Approach to prostitution in Limerick is ‘wrong’

Anne Sheridan

Reporter:

Anne Sheridan

Forced into prostitution: Group wants human rights approach to issue
AN ANTI-trafficking officer in Limerick has expressed concern about the criminalisation of prostitutes, who she believes should be dealt with more humanely.

AN ANTI-trafficking officer in Limerick has expressed concern about the criminalisation of prostitutes, who she believes should be dealt with more humanely.

Patricia Stapleton, an anti-trafficking officer with Doras Luimni, which runs a street outreach programme in conjunction with the Red Ribbon Project to support women affected by prostitution in Limerick, believes the recent approach by the court is wrong.

At Limerick District Court last week, civil orders were issued against eight Eastern European women, alleged to be involved in prostitution, who breached behaviour warnings after they were requested not to congregate in the Catherine Street and Cecil Street areas of the city.

But Ms Stapleton argued that “the public order approach is a completely inappropriate way of dealing with prostitution. The women who are being exploited bear the brunt of the law, time and again. While it is not illegal to buy or sell sex in Ireland, all the associated activities are criminalised.

“Many of the women that we meet during outreach have been prosecuted for soliciting or loitering. We strongly believe that the exploitation of women should be approached from a human rights perspective, providing services and supports to assist the women involved.”

She said during their outreach sessions with the women they have observed “male controllers, handlers and pimps” who often prevent outreach workers from engaging with the women, some as young as 18 years of age.

“Many of them are very vulnerable, they are tend to be young migrants with little English, far away from their families and communities.
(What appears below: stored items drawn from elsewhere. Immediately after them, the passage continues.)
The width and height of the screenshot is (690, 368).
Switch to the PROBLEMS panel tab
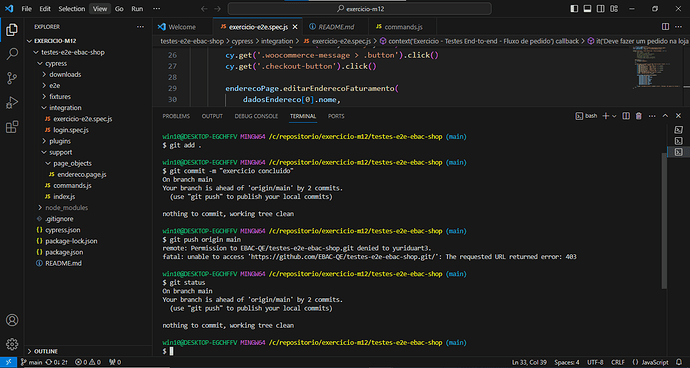coord(176,116)
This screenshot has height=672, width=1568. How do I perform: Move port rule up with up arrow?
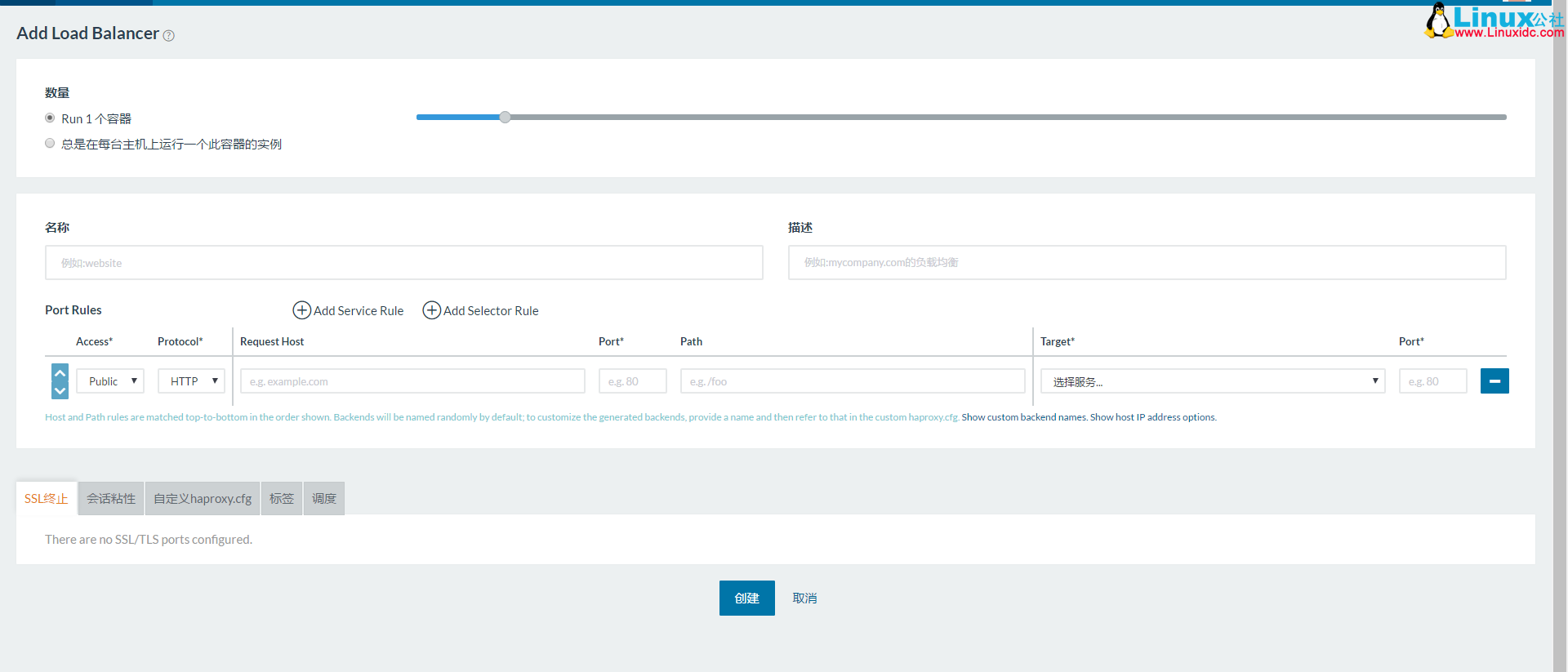pyautogui.click(x=60, y=373)
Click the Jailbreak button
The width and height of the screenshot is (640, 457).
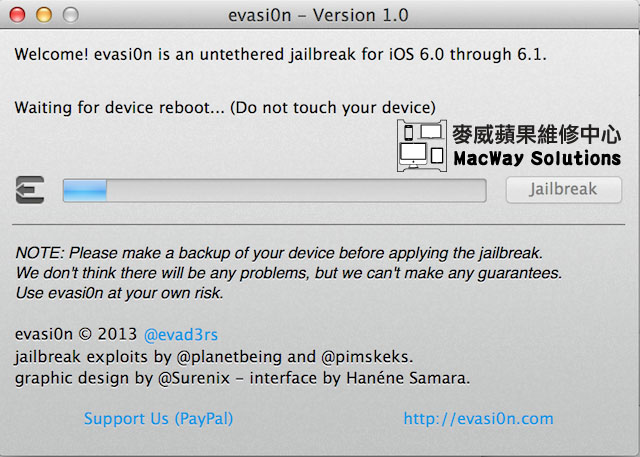tap(564, 189)

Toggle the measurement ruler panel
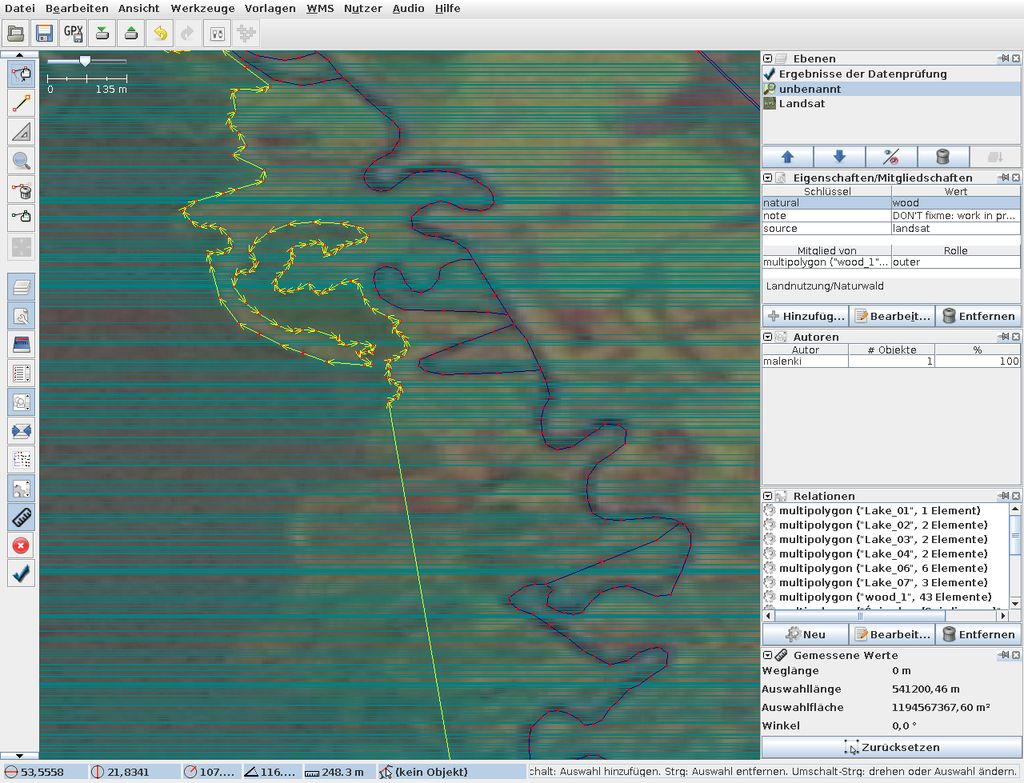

We have witnessed the intimidation of these women by their controllers, making it blatantly obvious that they are not in control of their own lives.

As the ongoing issue of prostitution was highlighted again last week, Fianna Fáil’s justice spokesman, Niall Collins, said people who trivialise prostitution are “ignorant of the reality” that powerful criminal gangs are abusing and trafficking young women onto Irish streets.

Mr Collins said the only way to tackle prostitution was to copy a Swedish model and criminalise the purchase of sex. “In Sweden, prostitution has reportedly been reduced by 70% through legislation. The Government needs to act now.

The Oireachtas committee report has been finalised and I will be pressing for legislative action when the Dáil resumes after the summer recess,” he said. An anonymous person erected street signs on Catherine Street last week, reading ‘red light district’ to highlight the issue.